──────── Input data

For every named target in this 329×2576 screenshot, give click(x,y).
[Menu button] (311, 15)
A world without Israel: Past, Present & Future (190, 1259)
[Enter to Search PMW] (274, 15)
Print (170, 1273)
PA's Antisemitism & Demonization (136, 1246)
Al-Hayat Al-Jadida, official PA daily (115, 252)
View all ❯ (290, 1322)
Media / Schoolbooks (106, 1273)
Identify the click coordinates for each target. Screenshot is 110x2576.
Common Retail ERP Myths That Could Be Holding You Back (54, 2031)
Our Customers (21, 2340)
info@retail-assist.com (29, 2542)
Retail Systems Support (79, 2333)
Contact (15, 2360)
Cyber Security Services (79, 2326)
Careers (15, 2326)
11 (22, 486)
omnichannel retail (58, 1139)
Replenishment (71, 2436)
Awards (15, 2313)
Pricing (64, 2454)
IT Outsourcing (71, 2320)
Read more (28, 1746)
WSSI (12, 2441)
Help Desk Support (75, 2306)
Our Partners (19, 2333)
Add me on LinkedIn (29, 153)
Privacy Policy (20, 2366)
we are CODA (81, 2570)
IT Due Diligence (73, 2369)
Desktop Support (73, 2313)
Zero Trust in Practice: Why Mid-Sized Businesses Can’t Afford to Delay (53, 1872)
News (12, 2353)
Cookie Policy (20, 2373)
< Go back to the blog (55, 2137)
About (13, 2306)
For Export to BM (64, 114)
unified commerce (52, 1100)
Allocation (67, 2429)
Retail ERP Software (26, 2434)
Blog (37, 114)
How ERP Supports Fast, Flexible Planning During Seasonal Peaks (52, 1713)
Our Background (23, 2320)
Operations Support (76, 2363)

────────────────
──────── Input data

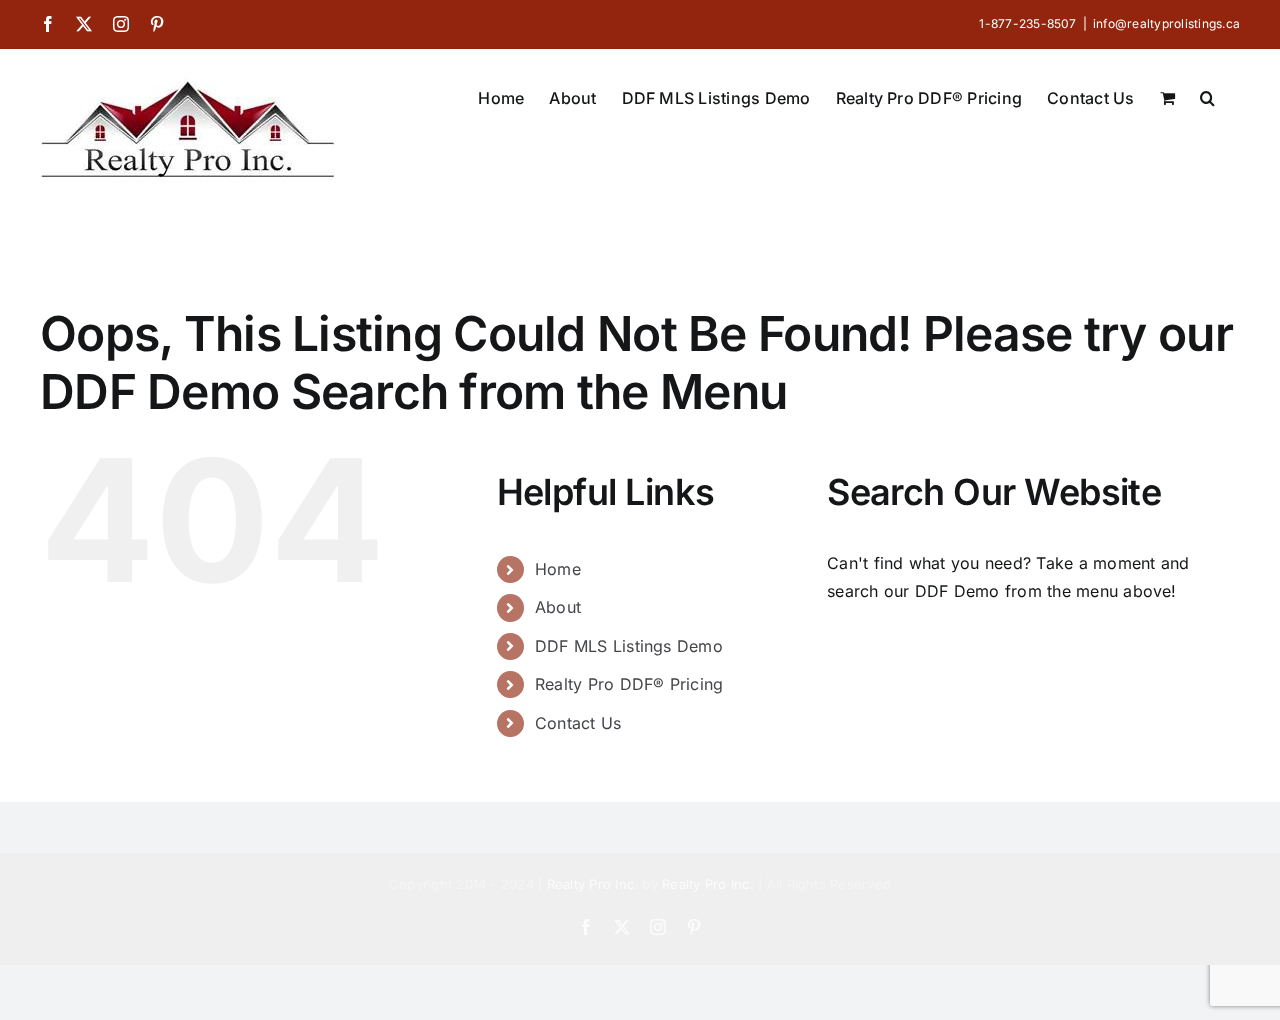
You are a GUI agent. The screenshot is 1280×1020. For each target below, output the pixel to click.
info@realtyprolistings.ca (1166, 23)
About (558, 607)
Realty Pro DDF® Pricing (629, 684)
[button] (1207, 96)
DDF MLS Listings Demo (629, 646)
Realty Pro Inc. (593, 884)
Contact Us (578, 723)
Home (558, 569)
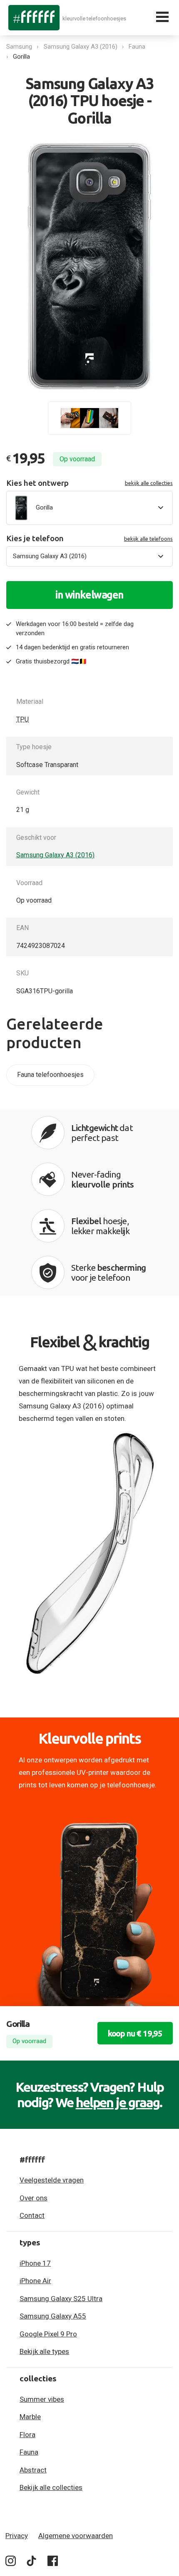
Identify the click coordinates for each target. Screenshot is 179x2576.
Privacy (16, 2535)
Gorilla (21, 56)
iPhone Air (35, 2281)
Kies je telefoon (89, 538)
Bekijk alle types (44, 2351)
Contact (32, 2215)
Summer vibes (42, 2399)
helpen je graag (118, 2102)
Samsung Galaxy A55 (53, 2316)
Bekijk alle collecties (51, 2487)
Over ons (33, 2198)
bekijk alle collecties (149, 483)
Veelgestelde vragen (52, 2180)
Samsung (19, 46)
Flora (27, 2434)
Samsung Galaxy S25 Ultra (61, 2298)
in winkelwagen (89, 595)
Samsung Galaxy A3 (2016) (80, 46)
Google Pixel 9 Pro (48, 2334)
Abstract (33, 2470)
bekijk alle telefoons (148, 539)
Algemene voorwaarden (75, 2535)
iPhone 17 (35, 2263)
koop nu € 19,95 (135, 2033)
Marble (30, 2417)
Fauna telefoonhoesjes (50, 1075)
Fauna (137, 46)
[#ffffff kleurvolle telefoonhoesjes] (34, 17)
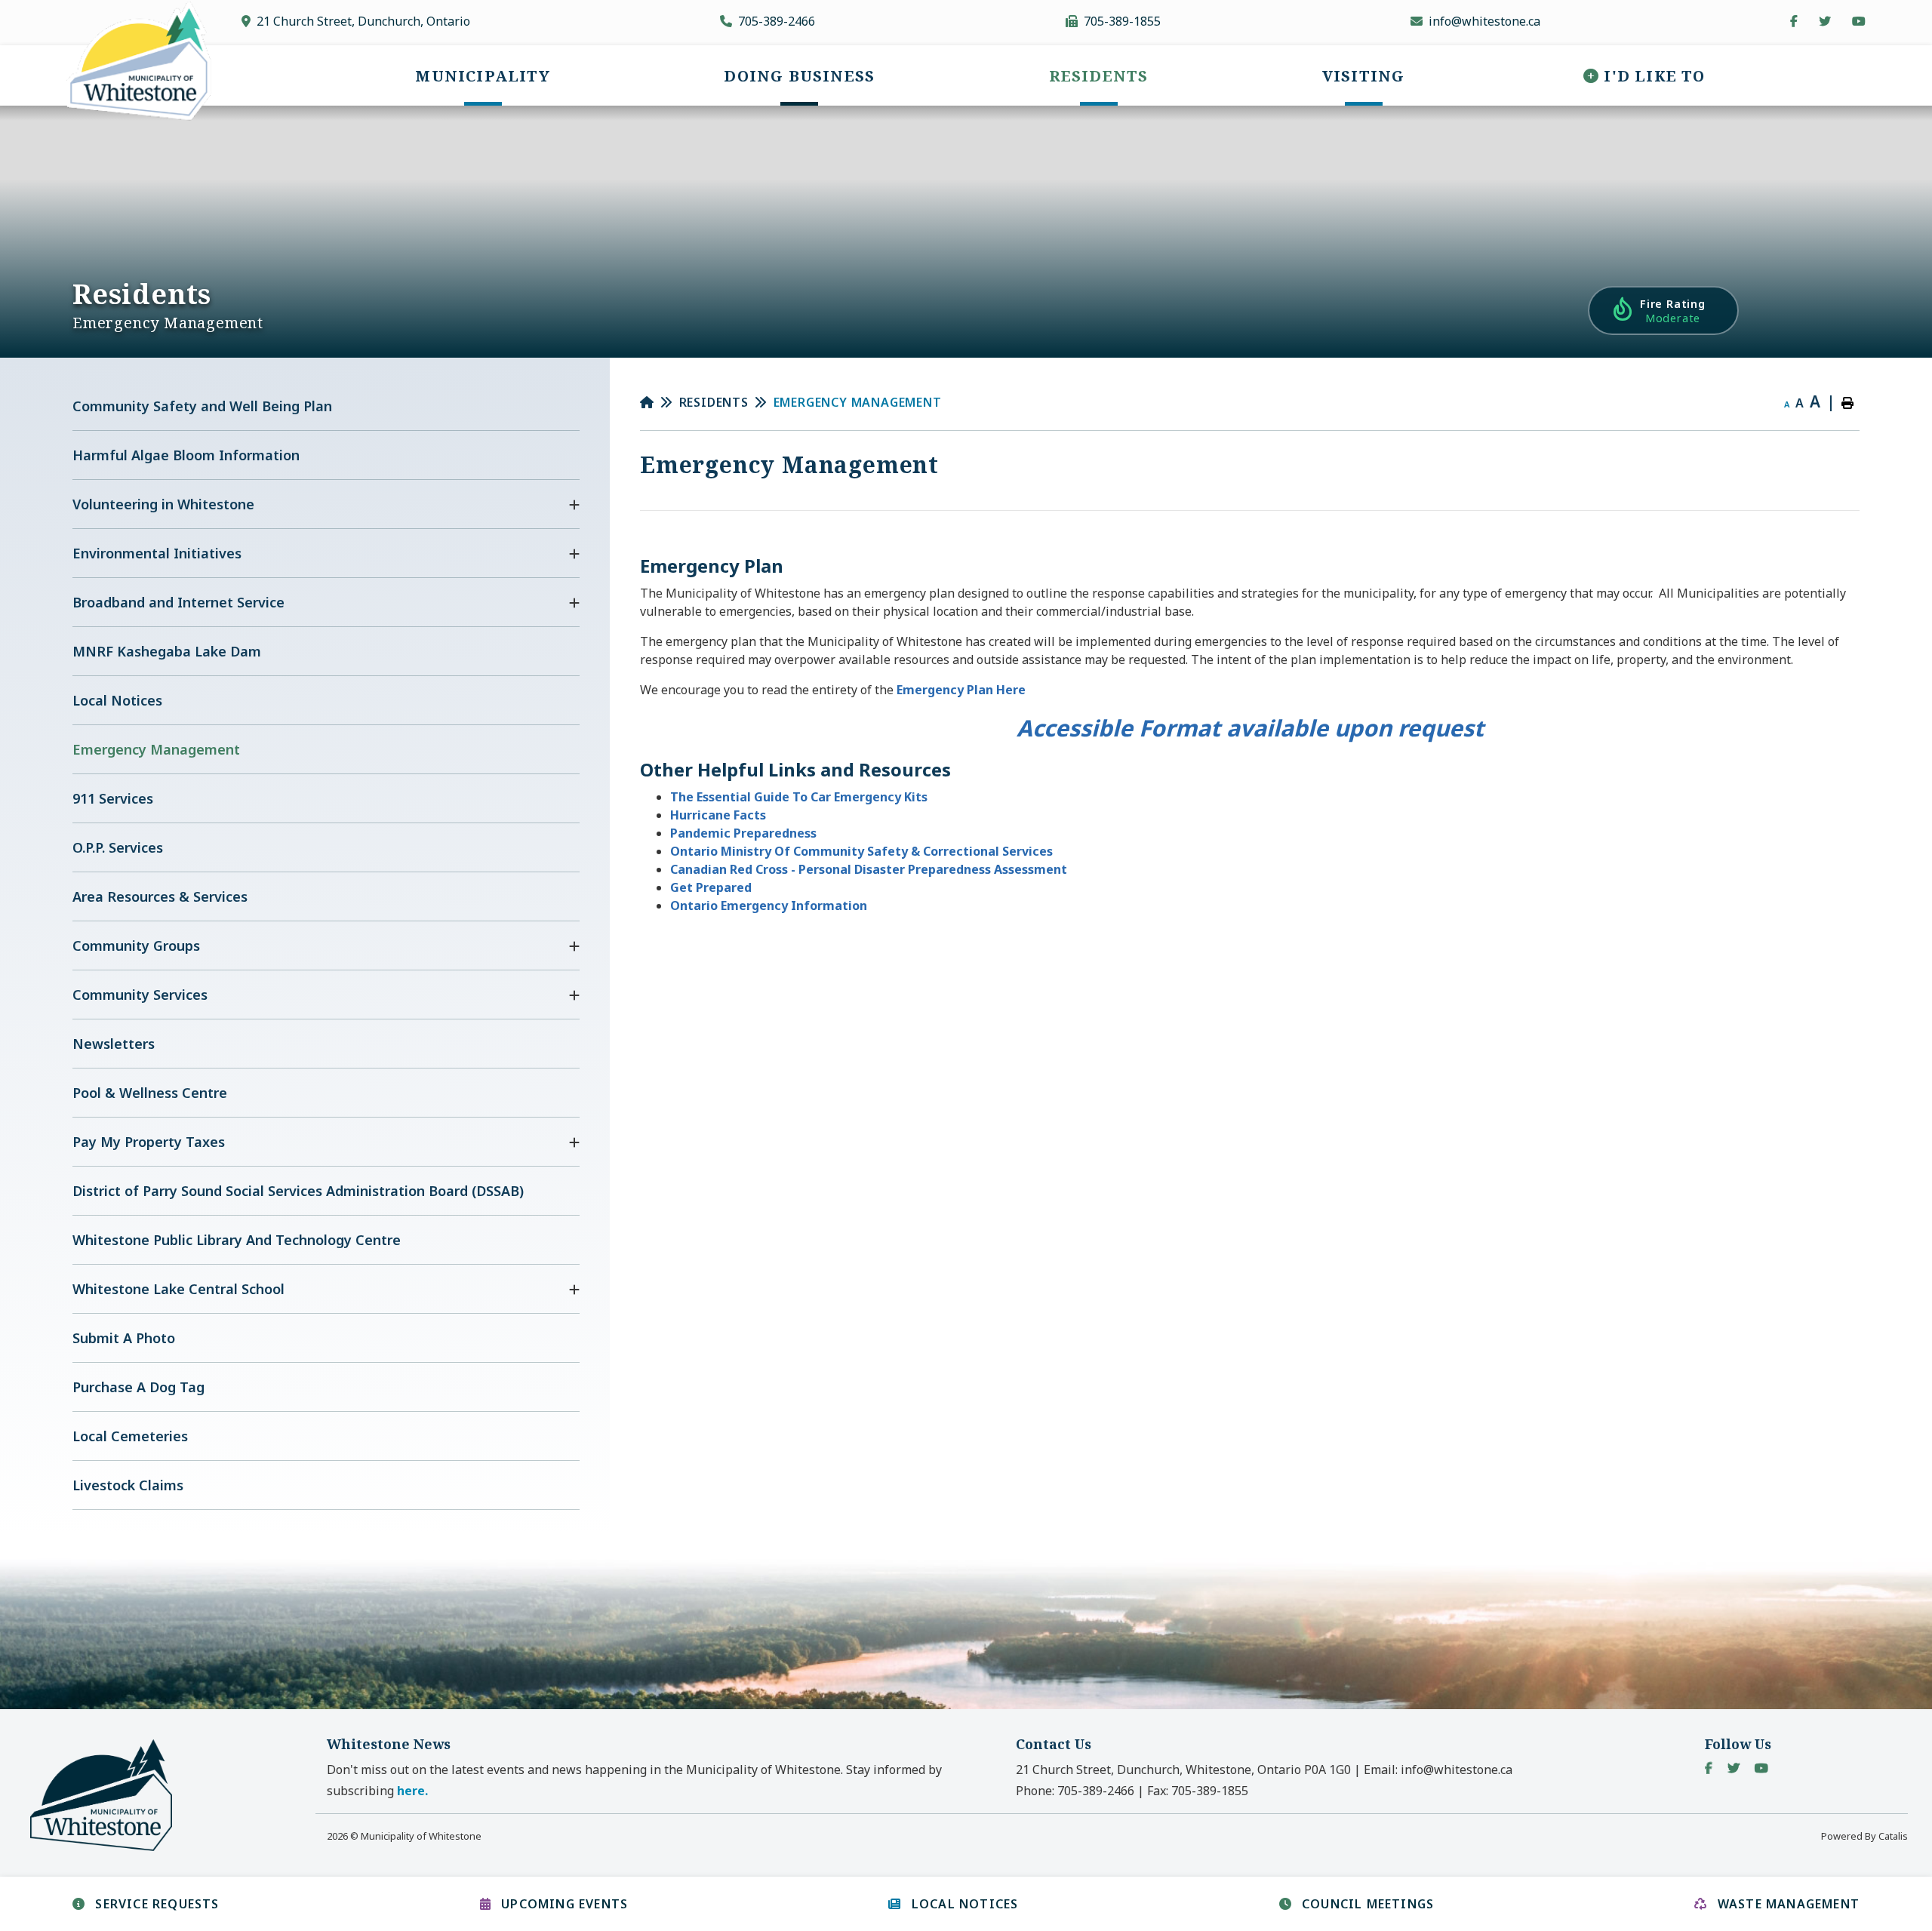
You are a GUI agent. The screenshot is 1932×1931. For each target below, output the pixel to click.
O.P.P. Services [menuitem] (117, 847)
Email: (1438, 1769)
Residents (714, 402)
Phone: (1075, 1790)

────────────────

> _Problem description_
Copy every line of the data that carries the word "each".

> _Answer to this task_
Identify the click coordinates for each target. Screenshot is 110x2576.
You are a GUI agent. The screenshot is 1280×1020. For each target below, output the pixel to click.
Identify the click coordinates for each target. Screenshot is 179x2576.
You are a GUI agent. The screenshot is 1932×1931. For each target below, output the pixel to click.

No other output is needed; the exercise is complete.